### DATA RECORDS:
+++

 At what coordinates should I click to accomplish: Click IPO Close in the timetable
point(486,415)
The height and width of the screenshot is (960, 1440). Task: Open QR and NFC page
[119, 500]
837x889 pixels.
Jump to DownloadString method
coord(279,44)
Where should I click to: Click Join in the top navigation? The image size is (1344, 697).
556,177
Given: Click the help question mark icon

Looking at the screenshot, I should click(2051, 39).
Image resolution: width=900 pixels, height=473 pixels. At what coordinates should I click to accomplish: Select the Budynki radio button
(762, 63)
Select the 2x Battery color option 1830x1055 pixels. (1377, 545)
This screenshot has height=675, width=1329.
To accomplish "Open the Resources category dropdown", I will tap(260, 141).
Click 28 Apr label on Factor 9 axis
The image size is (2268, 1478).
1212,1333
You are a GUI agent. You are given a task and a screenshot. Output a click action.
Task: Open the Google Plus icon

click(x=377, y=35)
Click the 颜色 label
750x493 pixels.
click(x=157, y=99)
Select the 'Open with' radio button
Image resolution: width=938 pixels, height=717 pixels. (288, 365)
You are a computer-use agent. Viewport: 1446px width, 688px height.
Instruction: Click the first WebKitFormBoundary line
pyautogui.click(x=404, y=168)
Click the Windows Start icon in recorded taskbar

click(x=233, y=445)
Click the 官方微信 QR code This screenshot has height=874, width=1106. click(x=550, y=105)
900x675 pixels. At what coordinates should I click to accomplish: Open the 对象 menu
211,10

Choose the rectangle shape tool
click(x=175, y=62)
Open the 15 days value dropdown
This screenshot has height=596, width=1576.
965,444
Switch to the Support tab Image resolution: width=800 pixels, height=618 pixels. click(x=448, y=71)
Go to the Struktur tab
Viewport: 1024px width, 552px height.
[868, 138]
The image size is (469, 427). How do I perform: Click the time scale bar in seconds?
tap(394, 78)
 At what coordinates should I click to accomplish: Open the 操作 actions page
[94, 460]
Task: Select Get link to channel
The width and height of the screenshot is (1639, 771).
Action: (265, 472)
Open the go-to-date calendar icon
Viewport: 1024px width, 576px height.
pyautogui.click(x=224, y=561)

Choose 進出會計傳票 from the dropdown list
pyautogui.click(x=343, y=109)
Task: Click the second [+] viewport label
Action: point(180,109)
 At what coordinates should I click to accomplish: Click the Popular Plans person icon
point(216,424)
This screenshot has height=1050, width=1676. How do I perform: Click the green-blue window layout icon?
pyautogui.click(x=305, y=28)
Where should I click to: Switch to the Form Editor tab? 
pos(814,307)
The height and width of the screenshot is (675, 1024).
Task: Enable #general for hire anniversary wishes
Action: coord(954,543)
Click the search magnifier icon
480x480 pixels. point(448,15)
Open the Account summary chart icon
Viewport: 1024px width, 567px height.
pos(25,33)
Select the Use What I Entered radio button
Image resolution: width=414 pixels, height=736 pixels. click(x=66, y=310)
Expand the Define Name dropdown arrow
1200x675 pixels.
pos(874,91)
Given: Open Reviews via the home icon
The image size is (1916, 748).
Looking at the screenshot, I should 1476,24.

+++

### SHORT EXERCISE:
Print all of the material above again, line for line, with no changes.

### SOLUTION TO THIS PROBLEM:
 At what coordinates should I click to accomplish: Click IPO Close in the timetable
point(486,415)
The height and width of the screenshot is (960, 1440). Task: Open QR and NFC page
[119, 500]
837x889 pixels.
Jump to DownloadString method
coord(279,44)
Where should I click to: Click Join in the top navigation? The image size is (1344, 697).
556,177
Given: Click the help question mark icon

Looking at the screenshot, I should click(2051, 39).
Image resolution: width=900 pixels, height=473 pixels. At what coordinates should I click to accomplish: Select the Budynki radio button
(762, 63)
Select the 2x Battery color option 1830x1055 pixels. (1377, 545)
This screenshot has height=675, width=1329.
To accomplish "Open the Resources category dropdown", I will tap(260, 141).
Click 28 Apr label on Factor 9 axis
The image size is (2268, 1478).
1212,1333
You are a GUI agent. You are given a task and a screenshot. Output a click action.
Task: Open the Google Plus icon

click(x=377, y=35)
Click the 颜色 label
750x493 pixels.
click(x=157, y=99)
Select the 'Open with' radio button
Image resolution: width=938 pixels, height=717 pixels. (288, 365)
You are a computer-use agent. Viewport: 1446px width, 688px height.
Instruction: Click the first WebKitFormBoundary line
pyautogui.click(x=404, y=168)
Click the Windows Start icon in recorded taskbar

click(x=233, y=445)
Click the 官方微信 QR code This screenshot has height=874, width=1106. click(x=550, y=105)
900x675 pixels. At what coordinates should I click to accomplish: Open the 对象 menu
211,10

Choose the rectangle shape tool
click(x=175, y=62)
Open the 15 days value dropdown
This screenshot has height=596, width=1576.
965,444
Switch to the Support tab Image resolution: width=800 pixels, height=618 pixels. click(x=448, y=71)
Go to the Struktur tab
Viewport: 1024px width, 552px height.
[868, 138]
The image size is (469, 427). How do I perform: Click the time scale bar in seconds?
tap(394, 78)
 At what coordinates should I click to accomplish: Open the 操作 actions page
[94, 460]
Task: Select Get link to channel
The width and height of the screenshot is (1639, 771).
Action: (265, 472)
Open the go-to-date calendar icon
Viewport: 1024px width, 576px height.
pyautogui.click(x=224, y=561)

Choose 進出會計傳票 from the dropdown list
pyautogui.click(x=343, y=109)
Task: Click the second [+] viewport label
Action: point(180,109)
 At what coordinates should I click to accomplish: Click the Popular Plans person icon
point(216,424)
This screenshot has height=1050, width=1676. How do I perform: Click the green-blue window layout icon?
pyautogui.click(x=305, y=28)
Where should I click to: Switch to the Form Editor tab? 
pos(814,307)
The height and width of the screenshot is (675, 1024).
Task: Enable #general for hire anniversary wishes
Action: coord(954,543)
Click the search magnifier icon
480x480 pixels. point(448,15)
Open the Account summary chart icon
Viewport: 1024px width, 567px height.
pos(25,33)
Select the Use What I Entered radio button
Image resolution: width=414 pixels, height=736 pixels. click(x=66, y=310)
Expand the Define Name dropdown arrow
1200x675 pixels.
pos(874,91)
Given: Open Reviews via the home icon
The image size is (1916, 748).
Looking at the screenshot, I should 1476,24.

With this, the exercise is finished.